College teammate Bryant: 'I was blown away by [Joe's] work ethic'

March 20th, 2022

SCOTTSDALE, Ariz. -- Completing a comeback from testicular cancer was just the beginning for the Rockies’ Connor Joe.

“I need to keep moving forward, proving myself,” Joe said. “It’s the same mentality of working hard and earning a spot, like I did last year. I don't think anything changes there.”

Joe, 29, shuttled between the Majors and Triple-A Albuquerque last season. He appeared in 63 games with the Rockies, during which he batted .285 with eight homers. The first of those homers -- his first in the Majors -- came on the anniversary of his learning he was cancer-free after undergoing surgery in March 2020 when he was in the Dodgers' organization.

Before the cancer scare, Joe played in eight games for the Giants at the start of 2019. He was impressive enough last spring to stay on the Rockies’ radar. From his final callup on July 20, until he sustained a season-ending right hamstring injury on Sept. 3, Joe earned increased starting opportunities -- many in the leadoff spot -- and playing time, batting .304 with all eight of his homers.

But a development that makes the Rockies -- and Joe, personally -- happy, also challenges Joe’s playing time prospects this year.

Kris Bryant, a teammate with Joe at the University of San Diego, has joined on a seven-year, $182 million contract and will play left field -- the position where Joe received 27 of his 43 starts last season. Joe made 13 starts at first base, as well, and he has continued to work there in camp, including Saturday’s Cactus League game against the Giants, an 8-5 defeat in which Joe went 1-for-2 with a run scored.

“Kris is an incredible person with an incredible family. We got to know Jess -- his wife -- when they were dating, and they got to know my family real well,” Joe said. “Everything you get with Kris is amazing -- character off the charts -- and what he does on the field speaks for itself.”

Bryant said Joe inspires him.

“He’s one of the most caring dudes I know,” Bryant said. “I’m just a year older. When he came into school, I was blown away by his work ethic. He’s athletic, can move around the diamond, even catch. He’s one of my favorite guys that I’ve met in this game and it’s cool to be here with him.

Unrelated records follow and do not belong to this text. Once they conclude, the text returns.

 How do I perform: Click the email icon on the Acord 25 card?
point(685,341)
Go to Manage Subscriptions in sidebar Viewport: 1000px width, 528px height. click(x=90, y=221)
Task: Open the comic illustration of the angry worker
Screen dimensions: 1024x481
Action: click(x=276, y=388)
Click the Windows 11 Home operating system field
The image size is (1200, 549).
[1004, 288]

“Just the fight that he had to do to play baseball at a high level, not many people can do that.”

Now it’s about what Joe can do on the field. The addition of the designated hitter to the National League adds an avenue for playing time. If he catches fire the way he did late last year, the Rockies will find a way to play him.

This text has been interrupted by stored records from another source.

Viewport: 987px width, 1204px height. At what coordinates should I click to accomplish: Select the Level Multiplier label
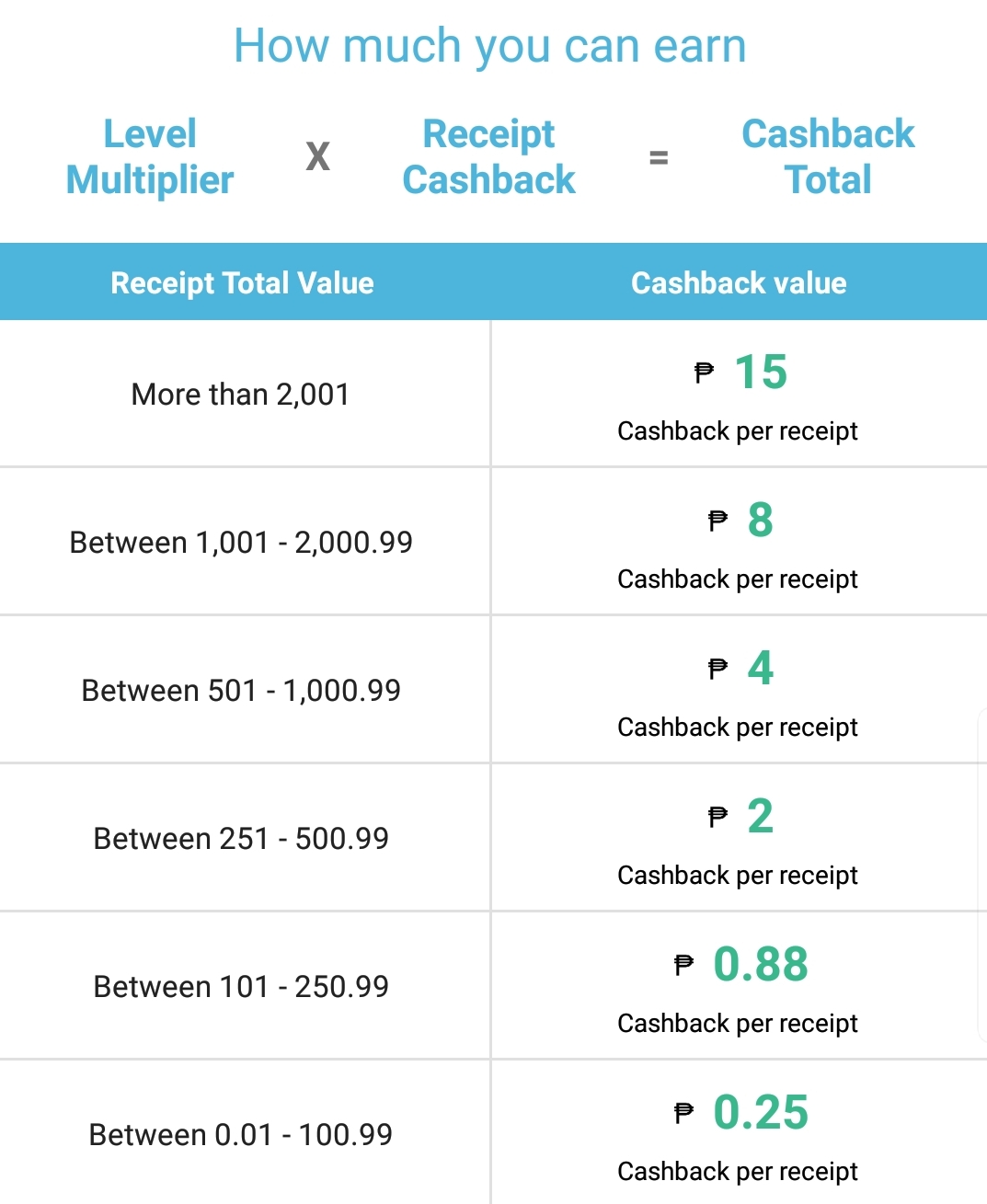coord(150,156)
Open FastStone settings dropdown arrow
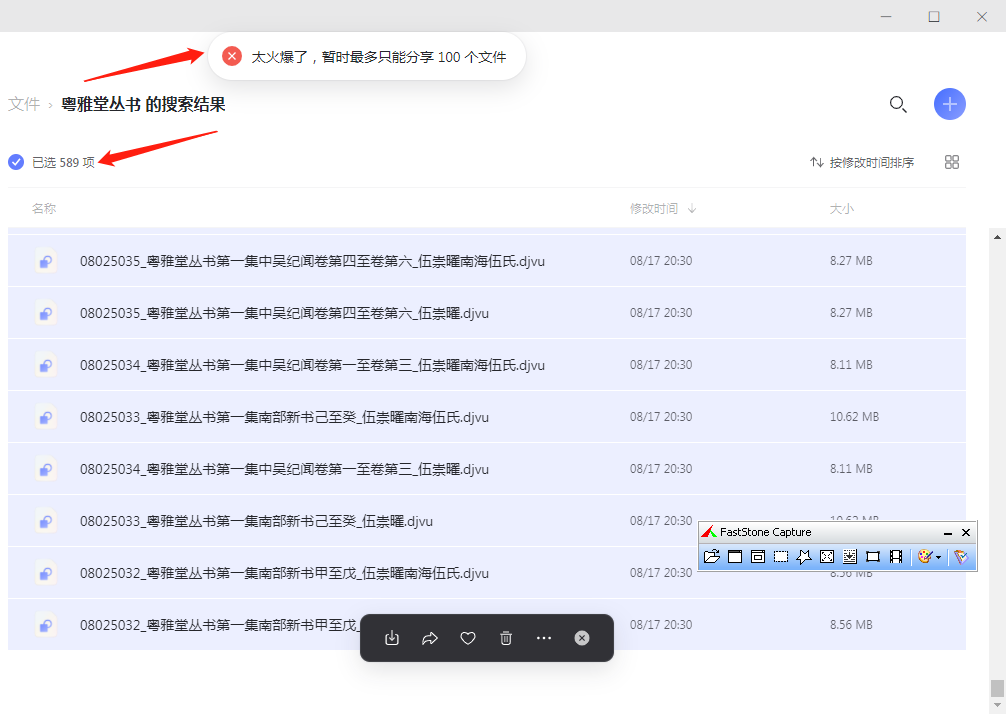1006x714 pixels. (x=938, y=557)
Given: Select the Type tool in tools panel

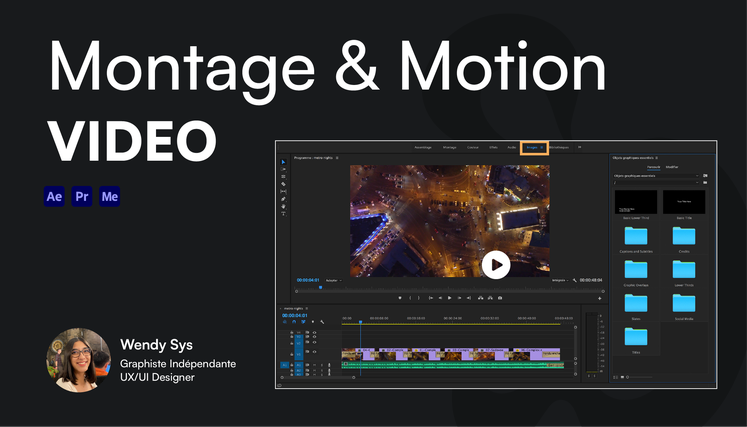Looking at the screenshot, I should click(x=284, y=214).
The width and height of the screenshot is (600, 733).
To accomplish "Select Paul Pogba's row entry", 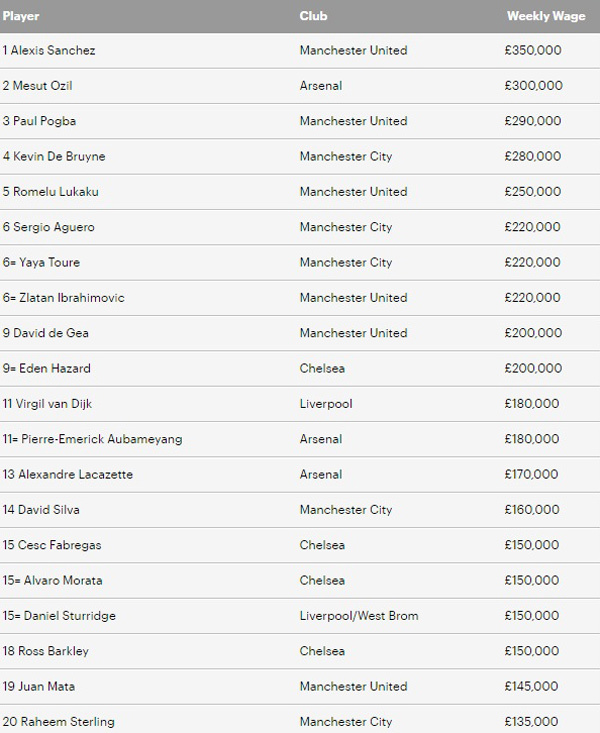I will click(44, 121).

“When he got into our lineup, and that coincided with Brendan [Rodgers, who became an effective No. 2 hitter], that’s when our offense picked up,” Rockies manager Bud Black said. “It was a little slow to start the year.”

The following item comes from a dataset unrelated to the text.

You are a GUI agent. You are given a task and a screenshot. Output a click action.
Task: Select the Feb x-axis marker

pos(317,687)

The trait that earned Joe his opportunities -- consistent, high-quality at-bats -- could serve him well, especially if starts and playing time are sporadic.

“There are guys that, to bring out the best in them, need regular at-bats,” Black said. “There are guys who are valuable who don’t get 500-600 at-bats. They may get 300-400, but those are really good.

“He has a good head. He’s prepared, calm, intense.”

Joe, whose hamstring healed early enough that he was able to do normal offseason preparation, demonstrated power to all fields last year. But it was his pitch selection that fueled last season’s success. He plans to keep bringing brain, through the use of advanced video and analysis tools, as well as brawn to his swing.

“I’m working with ‘Mags’ [hitting coach Dave Magadan], the hitting guys and the analytics department, kind of honing in,” Joe said. “They do a real good job giving me a good scouting report, so I’ll stick with that.”